„Spacer” łazików marsjańskich może zwiększyć ich znaczenie dla nauki

„Spacer” łazików marsjańskich może zwiększyć ich znaczenie dla nauki

Rovers są ograniczone w czasie na Marsie, więc aby zoptymalizować wyniki naukowe, geolodzy ziemscy opracowują nowe strategie dla kierowców łazików, aby znaleźć najbardziej „dojrzałe” obszary badań.

Rovers mają ogromną przewagę - mogą samodzielnie odkrywać planetę. Niestety, ich czas jest ściśle ograniczony. Gdy wyprawa geologiczna jest przeprowadzana na Ziemi, zespół jest gromadzony, kończy poprzednią ankietę i jest określany na podstawie przyszłego miejsca pracy. Jednak na Marsie naukowcy mają mniejsze szanse na znacznie lepsze wyniki niż aparat. Dlatego łazik podróżuje z miejsca na miejsce bez zwiadowców.

Chociaż należy zauważyć, że ta metoda pozwoliła łazikom Spirit i Opportunity, a także laboratorium naukowemu Curiosity Martian, wysłać niesamowitą ilość przydatnych informacji. Ale jeśli chodzi o konkretne funkcje, takie jak biosygnatura (jeden z celów Mars 2020), zajmie to dodatkową podróż, aby wyszukiwanie było bardziej efektywne. Dlatego geolodzy opublikowali niedawno badanie, w którym omówili, co można osiągnąć, jeśli łaziki przeprowadzą wstępne badanie przed rozpoczęciem samej operacji.

„Spacer” łazików marsjańskich może zwiększyć ich znaczenie dla nauki

Opportunity pozostawił ślady na planecie od ponad 13 lat.
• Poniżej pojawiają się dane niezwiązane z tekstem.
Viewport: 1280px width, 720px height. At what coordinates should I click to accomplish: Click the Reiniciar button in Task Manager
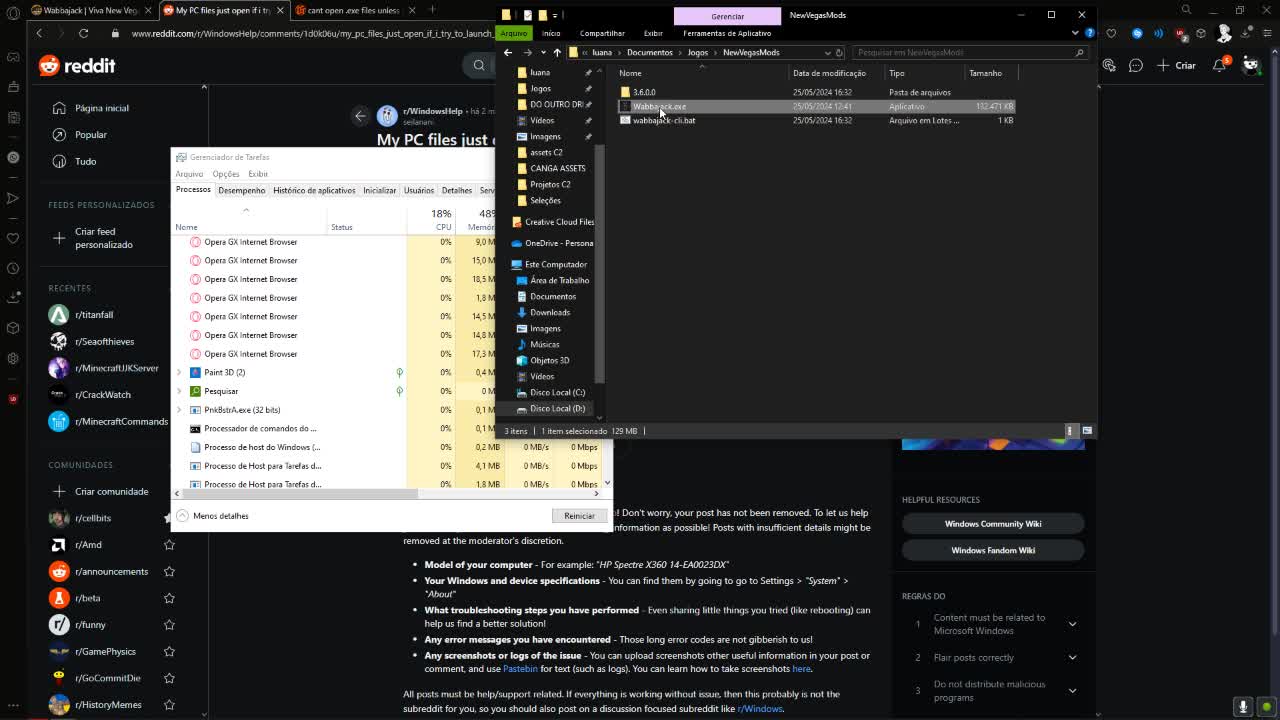[580, 515]
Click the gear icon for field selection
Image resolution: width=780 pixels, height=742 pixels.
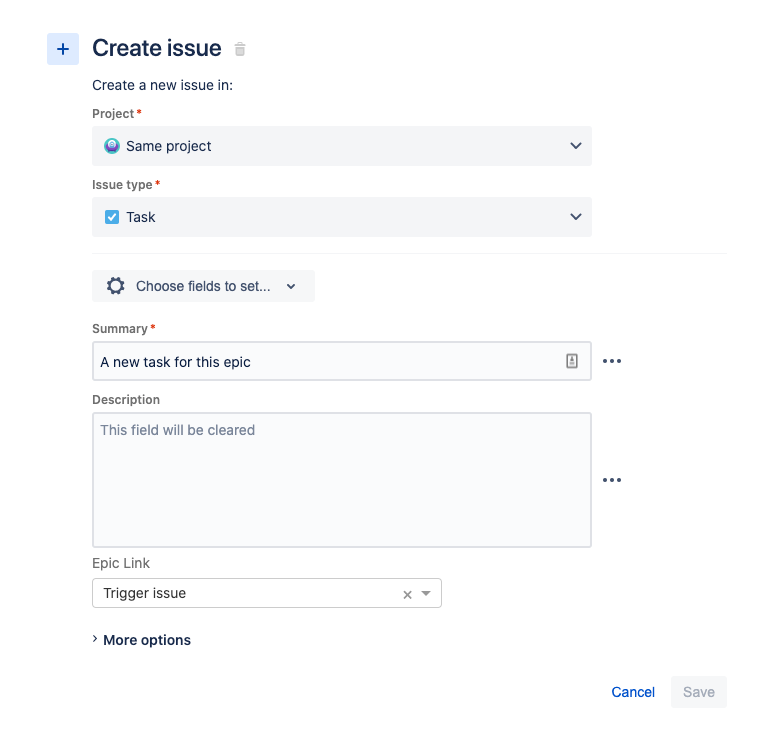tap(116, 286)

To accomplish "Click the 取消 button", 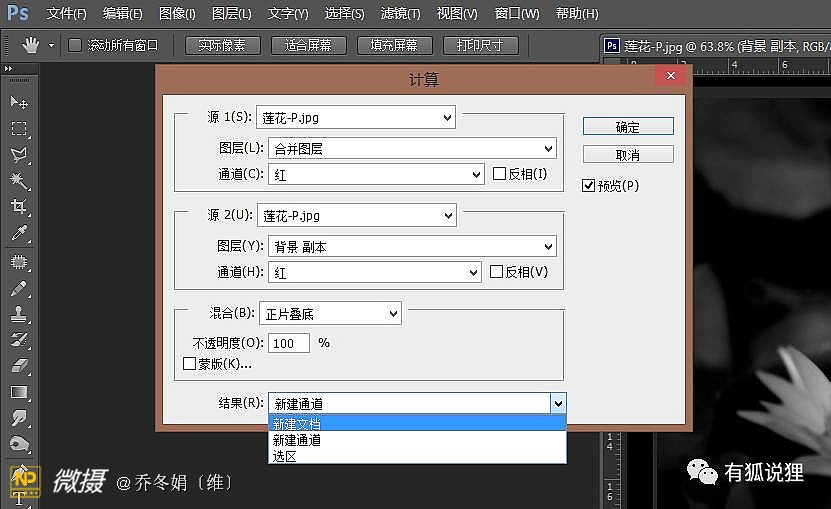I will pos(628,155).
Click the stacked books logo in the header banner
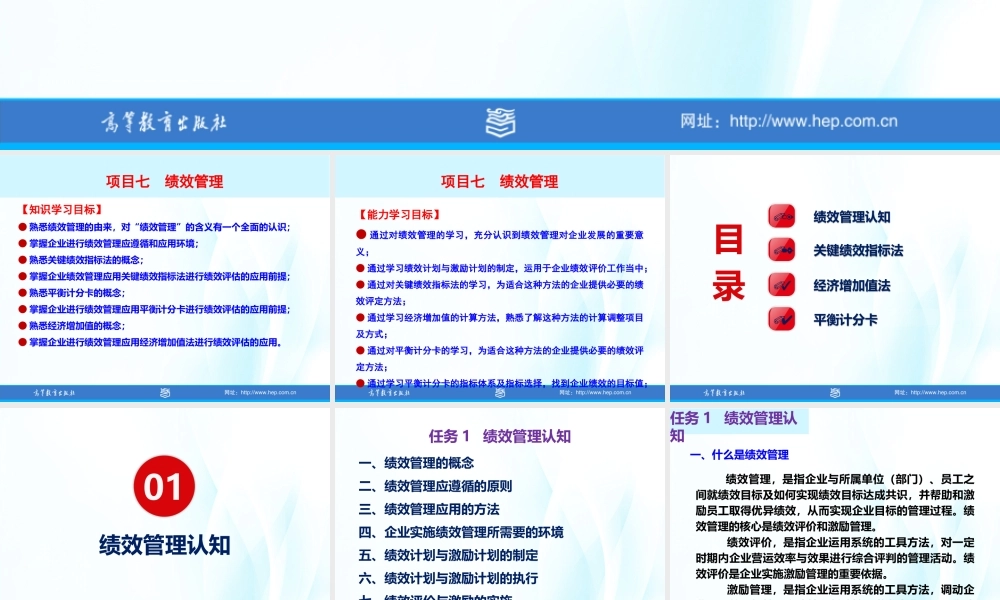 coord(499,121)
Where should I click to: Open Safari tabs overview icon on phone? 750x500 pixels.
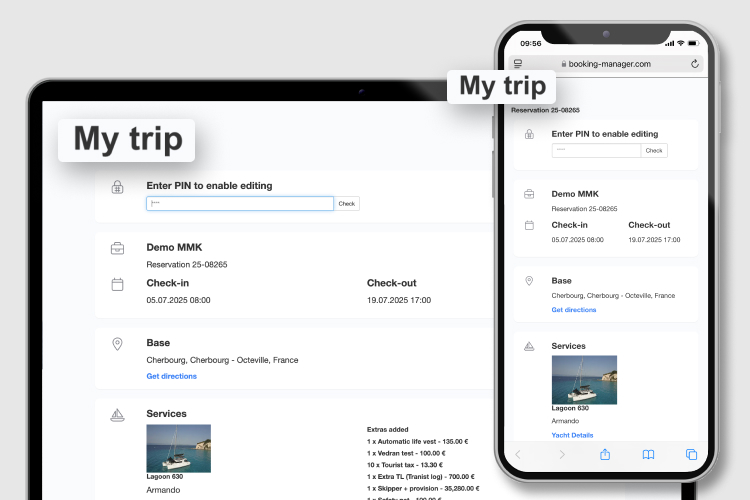691,454
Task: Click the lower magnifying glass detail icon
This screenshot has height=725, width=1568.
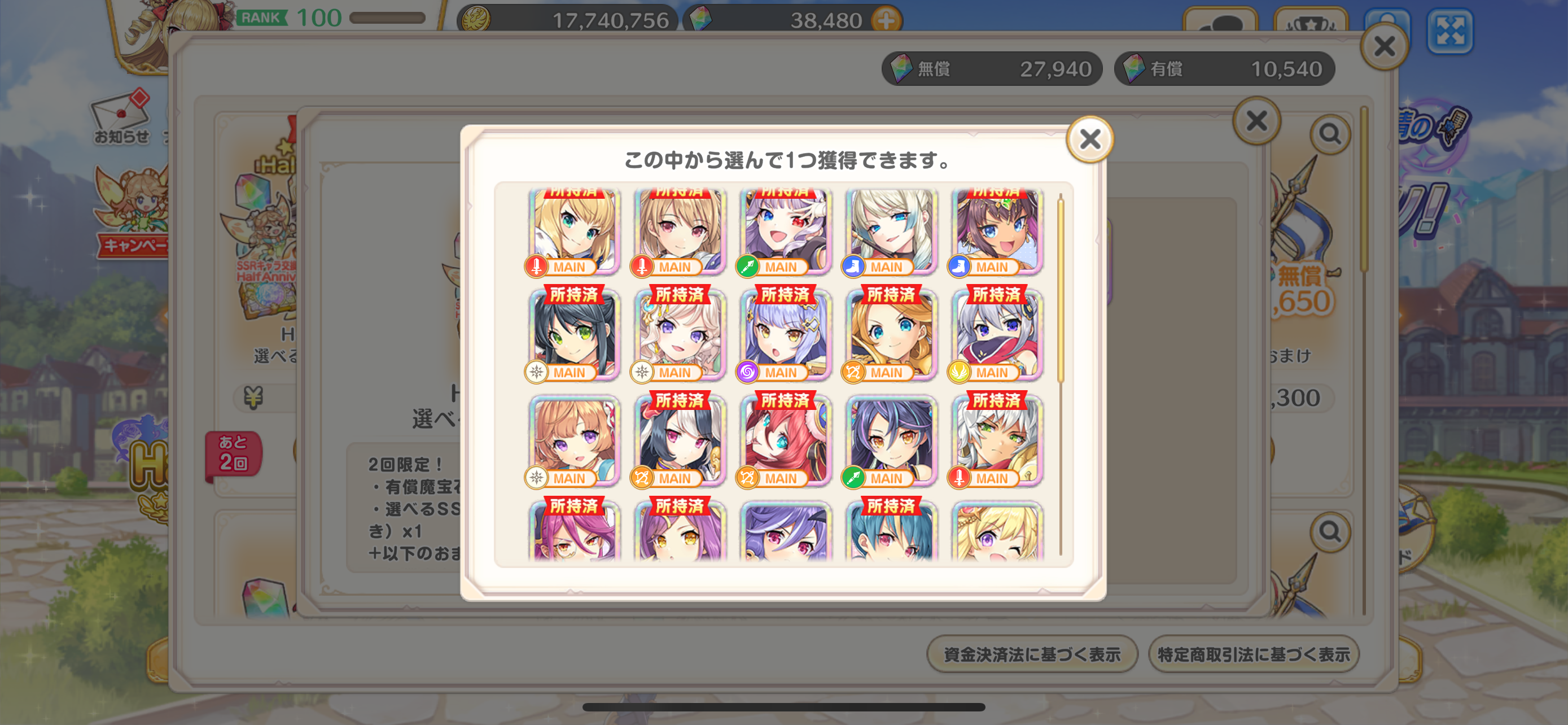Action: [x=1330, y=532]
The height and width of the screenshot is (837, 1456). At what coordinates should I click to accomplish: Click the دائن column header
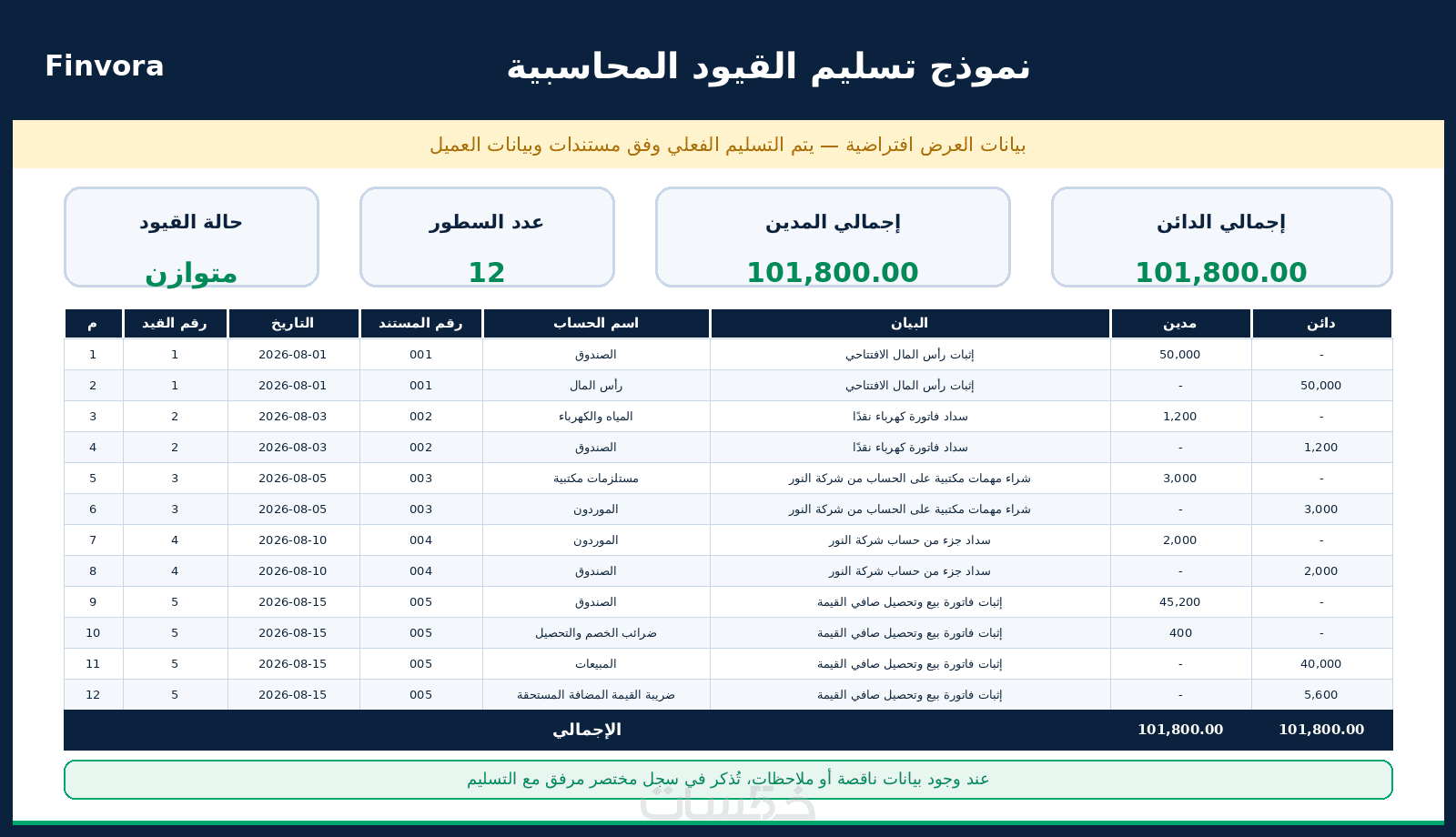pos(1321,324)
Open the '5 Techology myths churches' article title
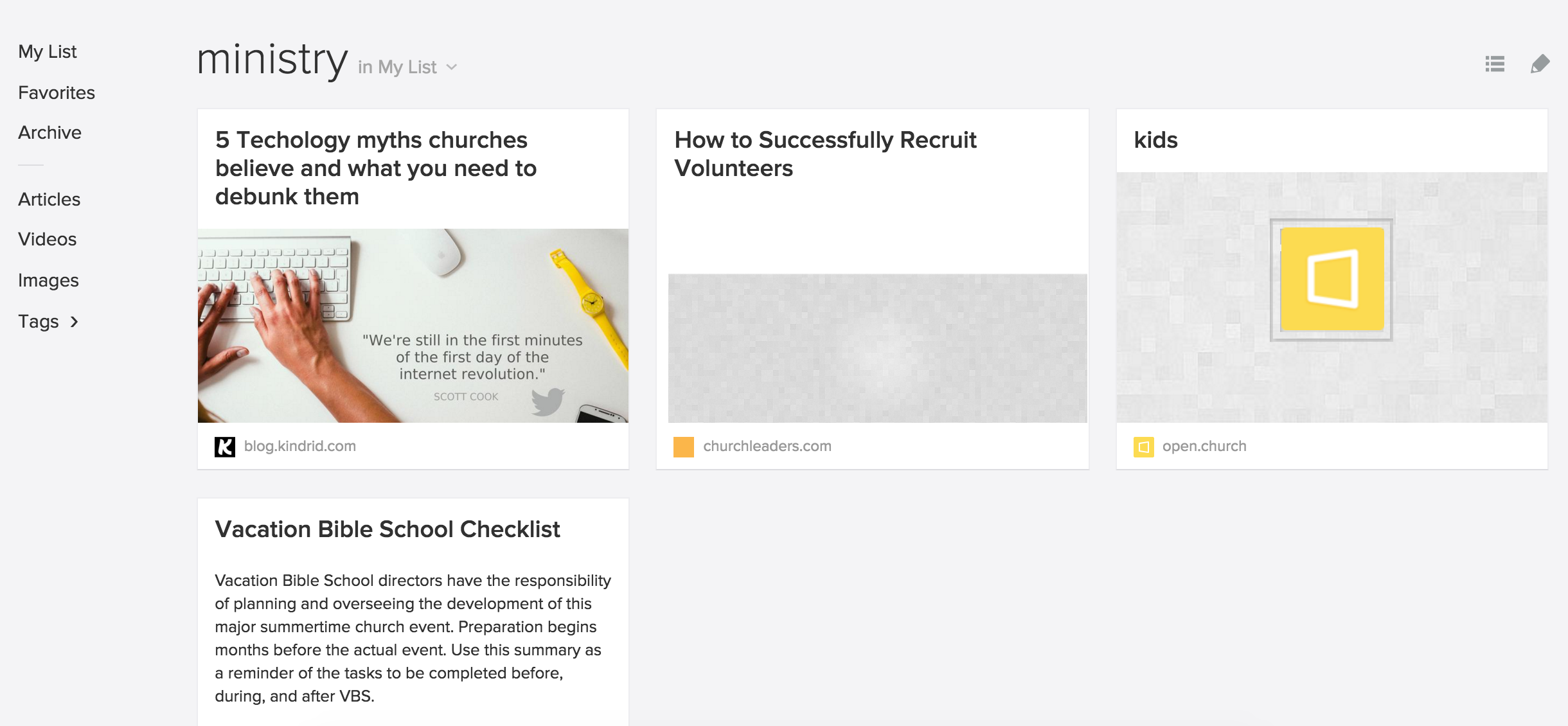 (376, 168)
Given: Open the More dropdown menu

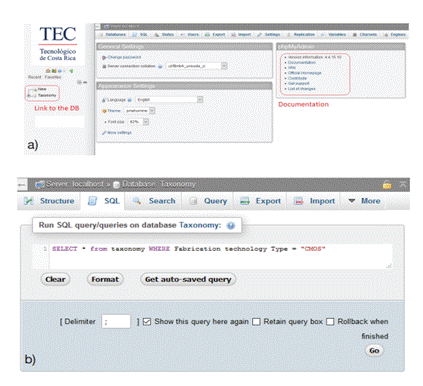Looking at the screenshot, I should pyautogui.click(x=364, y=201).
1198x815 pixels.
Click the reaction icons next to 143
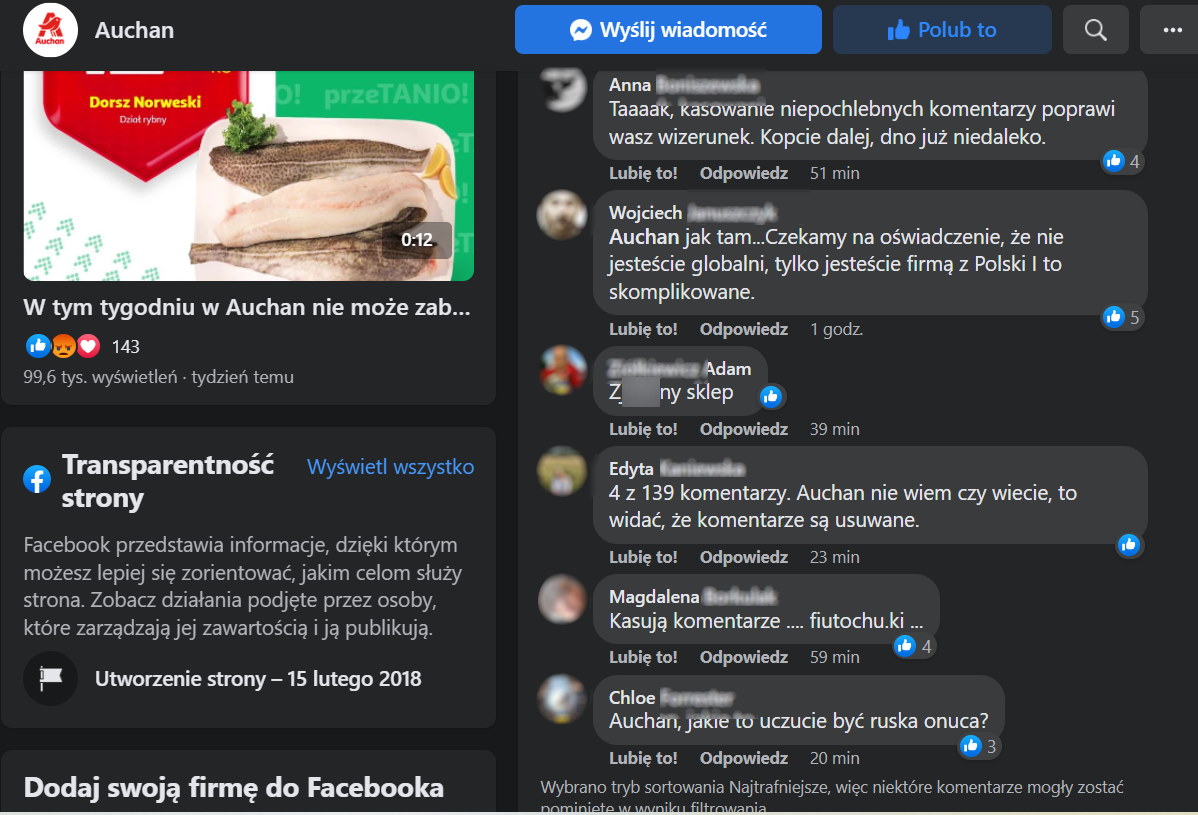(x=63, y=346)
Eileen Ingst, weteran NASA, powiedział, że wstępne badania zostały przeprowadzone zaledwie kilka razy, gdy Curiosity zmierzało do Pahrump Hills w 2014 roku. Opportunity (odkrywanie planety od 2004 r.) Również dokonał tego manewru.

„Chodzi o to, aby jak najlepiej wykorzystać swoją inwestycję” - powiedział Ingst, starszy pracownik Instytutu Planetologii. „Korzystając z Marsa, używamy niewiarygodnie drogich i złożonych zasobów do badania geologii. Dlatego ważne jest, aby upewnić się, że podejmujemy najwłaściwsze decyzje. ”

Badanie przeprowadzono w pobliżu skały osadowej na południe od Green River (Utah). Dwie ludzkie „łaziki” miały wykonywać obserwacje blokowe, po prostu podążając za przychodzącymi instrukcjami wysyłanymi z symulowanego sterowania lotem. Posunęli się o kilka stóp do przodu, tak jak łazik poruszy się, gdy wydane zostanie polecenie zdalne. Jeden z nich wykonał krótki przegląd i wrócił, a drugi natychmiast skierował się do celu. Wstępny test pokazał, że aparat „chodzący” pozwalał zespołowi ominąć miejsca, które wydawały się interesujące z daleka, ale w rzeczywistości nie były unikalne w pobliżu. Na przykład wzór gliny obserwowany z orbity może być po prostu materiałem zwietrzałym na skale.

„Okazuje się, że w drugim przejściu masz już w głowie pewien obraz lub plan, a nie wybieracie się losowo” - powiedziała.

Metoda oszczędza czas i zwiększa zyski naukowe. Ingst ma kolejne badanie, które śledzi konkurencję trzech zespołów: „chodzącego łazika”, który idzie prosto do celu, przy użyciu tradycyjnych metod geologicznych. Wyniki są obecnie analizowane i zostaną przedstawione później.